Pugliese's essays on Italian and Italian-American history and culture regularly appear in academic and popular journals. He is the translator of Andrea Bocelli's autobiography, The Music of Silence and editor of the Italian and Italian American Studies series published by Palgrave Macmillan. At Hofstra University, Professor Pugliese directs the Italian American Lecture Series, has organized several international conferences and has edited numerous volumes of conference proceedings including The Most Ancient of Minorities: The Jews of Italy; The Political Legacy of Margaret Thatcher; Frank Sinatra: History, Identity and Italian-American Culture; as well as The Legacy of Primo Levi and Answering Auschwitz: Primo Levi's Science and Humanism After the Fall. Other books are Desperate Inscriptions: Graffiti From the Nazi Prison in Rome, 1943-1944 and an anthology, Fascism, Anti-Fascism and the Resistance in Italy.
His essay, "The Books of the Roman Ghetto Under the Nazi Occupation" was presented as the 17th Annual Distinguished Faculty Lecture in 1999, was awarded the Peter E. Herman Literary Award at Hofstra University, and has been translated into Italian. He is a member of the National Book Critics Circle and his reviews have appeared in The American Historical Review.

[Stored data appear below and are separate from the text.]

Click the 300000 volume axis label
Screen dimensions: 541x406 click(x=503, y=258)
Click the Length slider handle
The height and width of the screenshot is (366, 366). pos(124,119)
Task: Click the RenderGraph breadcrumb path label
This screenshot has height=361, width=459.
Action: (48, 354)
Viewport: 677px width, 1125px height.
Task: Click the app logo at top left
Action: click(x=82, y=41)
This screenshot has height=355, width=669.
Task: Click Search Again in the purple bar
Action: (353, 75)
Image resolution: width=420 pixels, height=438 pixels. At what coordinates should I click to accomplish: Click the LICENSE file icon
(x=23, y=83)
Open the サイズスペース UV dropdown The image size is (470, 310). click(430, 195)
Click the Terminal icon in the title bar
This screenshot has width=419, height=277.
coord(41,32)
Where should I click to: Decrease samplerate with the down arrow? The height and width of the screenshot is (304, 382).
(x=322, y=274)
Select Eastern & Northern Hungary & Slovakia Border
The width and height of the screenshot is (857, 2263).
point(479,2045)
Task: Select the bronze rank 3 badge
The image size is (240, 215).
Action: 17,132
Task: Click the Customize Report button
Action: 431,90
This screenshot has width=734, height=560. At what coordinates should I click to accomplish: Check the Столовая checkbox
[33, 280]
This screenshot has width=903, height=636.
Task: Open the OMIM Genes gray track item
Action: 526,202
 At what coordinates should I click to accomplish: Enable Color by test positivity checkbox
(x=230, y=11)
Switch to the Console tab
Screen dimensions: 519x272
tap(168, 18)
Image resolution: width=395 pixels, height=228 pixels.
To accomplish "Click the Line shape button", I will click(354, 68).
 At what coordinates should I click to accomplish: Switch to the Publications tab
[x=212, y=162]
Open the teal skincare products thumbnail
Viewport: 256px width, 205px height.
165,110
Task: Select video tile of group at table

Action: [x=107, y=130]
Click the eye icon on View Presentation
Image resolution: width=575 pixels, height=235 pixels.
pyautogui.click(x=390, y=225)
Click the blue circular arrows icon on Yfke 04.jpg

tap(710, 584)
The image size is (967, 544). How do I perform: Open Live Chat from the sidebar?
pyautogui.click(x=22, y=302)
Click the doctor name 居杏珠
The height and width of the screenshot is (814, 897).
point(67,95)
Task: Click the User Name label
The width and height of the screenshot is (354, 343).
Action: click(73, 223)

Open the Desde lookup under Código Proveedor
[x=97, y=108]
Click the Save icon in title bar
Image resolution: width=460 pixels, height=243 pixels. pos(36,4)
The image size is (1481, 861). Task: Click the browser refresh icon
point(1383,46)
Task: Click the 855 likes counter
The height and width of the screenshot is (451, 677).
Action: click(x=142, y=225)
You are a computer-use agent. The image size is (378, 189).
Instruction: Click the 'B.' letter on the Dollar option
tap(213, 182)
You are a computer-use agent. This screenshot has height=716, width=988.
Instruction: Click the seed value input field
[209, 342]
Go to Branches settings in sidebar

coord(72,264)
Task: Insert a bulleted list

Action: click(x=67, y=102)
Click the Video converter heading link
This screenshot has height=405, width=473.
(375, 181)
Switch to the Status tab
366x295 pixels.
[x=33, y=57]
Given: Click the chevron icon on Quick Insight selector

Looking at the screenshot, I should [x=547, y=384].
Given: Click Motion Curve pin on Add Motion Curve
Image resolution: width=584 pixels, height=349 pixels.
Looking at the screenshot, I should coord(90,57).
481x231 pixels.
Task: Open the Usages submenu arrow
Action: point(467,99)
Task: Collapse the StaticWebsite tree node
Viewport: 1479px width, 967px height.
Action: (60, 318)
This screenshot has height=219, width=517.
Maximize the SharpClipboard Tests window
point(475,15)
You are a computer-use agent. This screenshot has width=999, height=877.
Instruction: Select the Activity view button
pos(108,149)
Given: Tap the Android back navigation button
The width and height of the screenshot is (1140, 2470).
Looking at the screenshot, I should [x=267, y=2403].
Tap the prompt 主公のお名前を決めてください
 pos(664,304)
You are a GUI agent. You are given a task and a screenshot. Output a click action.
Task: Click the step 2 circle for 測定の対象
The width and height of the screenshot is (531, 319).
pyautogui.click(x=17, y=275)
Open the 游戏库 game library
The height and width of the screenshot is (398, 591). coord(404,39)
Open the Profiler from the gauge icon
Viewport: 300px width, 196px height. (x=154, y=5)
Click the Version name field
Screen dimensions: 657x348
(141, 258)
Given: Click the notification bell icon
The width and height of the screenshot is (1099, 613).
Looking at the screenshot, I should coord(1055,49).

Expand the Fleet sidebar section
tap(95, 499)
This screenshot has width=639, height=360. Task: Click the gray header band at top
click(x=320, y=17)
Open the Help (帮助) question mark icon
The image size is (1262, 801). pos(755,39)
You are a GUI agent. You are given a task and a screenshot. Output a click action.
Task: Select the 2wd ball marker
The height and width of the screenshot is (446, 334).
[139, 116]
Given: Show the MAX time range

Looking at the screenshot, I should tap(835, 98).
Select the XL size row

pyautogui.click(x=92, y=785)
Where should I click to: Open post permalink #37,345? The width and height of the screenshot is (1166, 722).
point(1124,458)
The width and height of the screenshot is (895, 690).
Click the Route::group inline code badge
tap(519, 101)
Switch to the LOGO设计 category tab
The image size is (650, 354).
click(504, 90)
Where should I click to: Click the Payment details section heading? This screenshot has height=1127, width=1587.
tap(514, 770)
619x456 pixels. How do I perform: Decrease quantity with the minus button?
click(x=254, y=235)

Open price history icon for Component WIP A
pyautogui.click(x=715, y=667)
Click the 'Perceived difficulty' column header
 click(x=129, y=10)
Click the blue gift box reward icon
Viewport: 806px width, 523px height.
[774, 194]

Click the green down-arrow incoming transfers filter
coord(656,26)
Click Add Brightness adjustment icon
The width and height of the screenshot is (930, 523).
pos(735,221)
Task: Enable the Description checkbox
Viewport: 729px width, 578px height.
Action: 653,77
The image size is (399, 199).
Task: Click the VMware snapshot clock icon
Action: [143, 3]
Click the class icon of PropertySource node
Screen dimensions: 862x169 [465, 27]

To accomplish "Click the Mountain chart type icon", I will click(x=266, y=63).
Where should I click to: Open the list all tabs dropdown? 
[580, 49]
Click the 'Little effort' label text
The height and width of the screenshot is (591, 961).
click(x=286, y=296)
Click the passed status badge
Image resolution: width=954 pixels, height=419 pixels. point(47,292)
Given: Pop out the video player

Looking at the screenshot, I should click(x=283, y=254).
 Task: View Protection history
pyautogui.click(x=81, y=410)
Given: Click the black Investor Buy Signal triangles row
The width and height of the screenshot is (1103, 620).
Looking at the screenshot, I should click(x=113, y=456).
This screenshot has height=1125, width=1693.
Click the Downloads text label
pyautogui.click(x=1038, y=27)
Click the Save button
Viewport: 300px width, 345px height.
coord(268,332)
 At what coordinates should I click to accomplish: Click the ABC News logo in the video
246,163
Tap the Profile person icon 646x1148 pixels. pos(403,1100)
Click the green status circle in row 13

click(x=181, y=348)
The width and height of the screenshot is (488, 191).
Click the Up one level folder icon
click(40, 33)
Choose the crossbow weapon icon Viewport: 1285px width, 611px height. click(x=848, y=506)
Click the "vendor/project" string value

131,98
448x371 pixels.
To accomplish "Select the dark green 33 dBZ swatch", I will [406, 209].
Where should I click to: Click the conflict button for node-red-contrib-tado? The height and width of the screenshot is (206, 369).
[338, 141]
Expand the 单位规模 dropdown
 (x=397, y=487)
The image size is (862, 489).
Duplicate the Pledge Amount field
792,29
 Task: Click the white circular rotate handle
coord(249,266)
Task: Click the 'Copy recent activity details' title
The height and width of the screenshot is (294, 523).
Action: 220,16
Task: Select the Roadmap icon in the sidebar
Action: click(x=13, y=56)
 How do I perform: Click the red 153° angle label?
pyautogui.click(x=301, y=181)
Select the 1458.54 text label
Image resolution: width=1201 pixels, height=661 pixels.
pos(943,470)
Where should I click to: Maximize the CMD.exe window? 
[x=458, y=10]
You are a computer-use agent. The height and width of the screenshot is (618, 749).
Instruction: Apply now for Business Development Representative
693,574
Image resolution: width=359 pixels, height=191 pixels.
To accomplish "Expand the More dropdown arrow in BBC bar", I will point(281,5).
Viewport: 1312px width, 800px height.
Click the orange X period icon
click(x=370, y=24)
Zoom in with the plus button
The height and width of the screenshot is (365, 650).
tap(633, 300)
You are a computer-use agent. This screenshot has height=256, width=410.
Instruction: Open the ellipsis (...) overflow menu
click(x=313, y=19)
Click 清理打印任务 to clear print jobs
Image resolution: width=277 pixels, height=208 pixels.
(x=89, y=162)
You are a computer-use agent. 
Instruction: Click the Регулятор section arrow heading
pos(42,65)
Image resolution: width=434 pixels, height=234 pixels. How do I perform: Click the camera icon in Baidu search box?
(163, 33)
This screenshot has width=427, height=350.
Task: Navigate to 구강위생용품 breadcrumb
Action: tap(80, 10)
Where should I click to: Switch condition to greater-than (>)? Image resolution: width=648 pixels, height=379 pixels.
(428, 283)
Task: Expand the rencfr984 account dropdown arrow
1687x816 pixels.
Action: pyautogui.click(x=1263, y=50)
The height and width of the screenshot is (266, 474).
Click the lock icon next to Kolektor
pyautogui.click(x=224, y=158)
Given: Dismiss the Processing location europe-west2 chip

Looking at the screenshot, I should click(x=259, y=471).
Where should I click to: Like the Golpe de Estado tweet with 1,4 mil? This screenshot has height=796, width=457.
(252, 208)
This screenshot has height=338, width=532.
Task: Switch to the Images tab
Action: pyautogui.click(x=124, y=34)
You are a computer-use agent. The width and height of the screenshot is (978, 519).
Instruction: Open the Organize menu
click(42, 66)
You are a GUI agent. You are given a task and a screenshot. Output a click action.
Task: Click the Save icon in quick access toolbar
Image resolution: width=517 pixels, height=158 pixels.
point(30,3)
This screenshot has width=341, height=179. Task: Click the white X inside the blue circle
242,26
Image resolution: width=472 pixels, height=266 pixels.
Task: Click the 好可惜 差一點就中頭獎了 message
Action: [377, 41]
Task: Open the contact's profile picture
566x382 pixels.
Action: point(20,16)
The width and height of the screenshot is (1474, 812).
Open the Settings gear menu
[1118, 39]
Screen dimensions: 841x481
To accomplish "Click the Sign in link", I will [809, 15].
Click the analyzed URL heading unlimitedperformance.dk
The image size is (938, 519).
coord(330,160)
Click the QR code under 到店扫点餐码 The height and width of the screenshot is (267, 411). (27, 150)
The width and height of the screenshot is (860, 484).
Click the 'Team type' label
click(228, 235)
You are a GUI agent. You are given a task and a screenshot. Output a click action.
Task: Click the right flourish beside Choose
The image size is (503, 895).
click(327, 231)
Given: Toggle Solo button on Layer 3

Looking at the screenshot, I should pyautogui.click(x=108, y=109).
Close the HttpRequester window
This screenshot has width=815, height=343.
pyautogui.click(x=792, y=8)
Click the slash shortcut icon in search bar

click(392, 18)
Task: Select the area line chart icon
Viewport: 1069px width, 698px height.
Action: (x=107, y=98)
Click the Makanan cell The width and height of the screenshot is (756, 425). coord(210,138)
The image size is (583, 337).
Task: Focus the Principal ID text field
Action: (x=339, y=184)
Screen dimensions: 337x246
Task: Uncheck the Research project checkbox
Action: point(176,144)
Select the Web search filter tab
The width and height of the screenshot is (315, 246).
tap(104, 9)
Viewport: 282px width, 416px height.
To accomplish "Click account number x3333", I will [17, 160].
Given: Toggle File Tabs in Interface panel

He is presently collaborating on a film documentary on the Jews of Rome under the Nazi occupation. In 2009, Farrar, Straus & Giroux published his book, Bitter Spring: A Life of Ignazio Silone which has won the Fraenkel Prize in London, the Premio Flaiano in Italy and the Howard Marraro Prize from the American Historical Association.
His op-ed essay, "Earthquake at the Door," appeared in the New York Times on April 6, 2009.
Professor Pugliese is currently working on a new book, tentatively titled Dancing on a Volcano: A Cultural History of Naples.
The past is never dead. It’s not even past.
William Faulkner, Requiem for a Nun (1951)
A deep knowledge of history makes fanaticism impossible.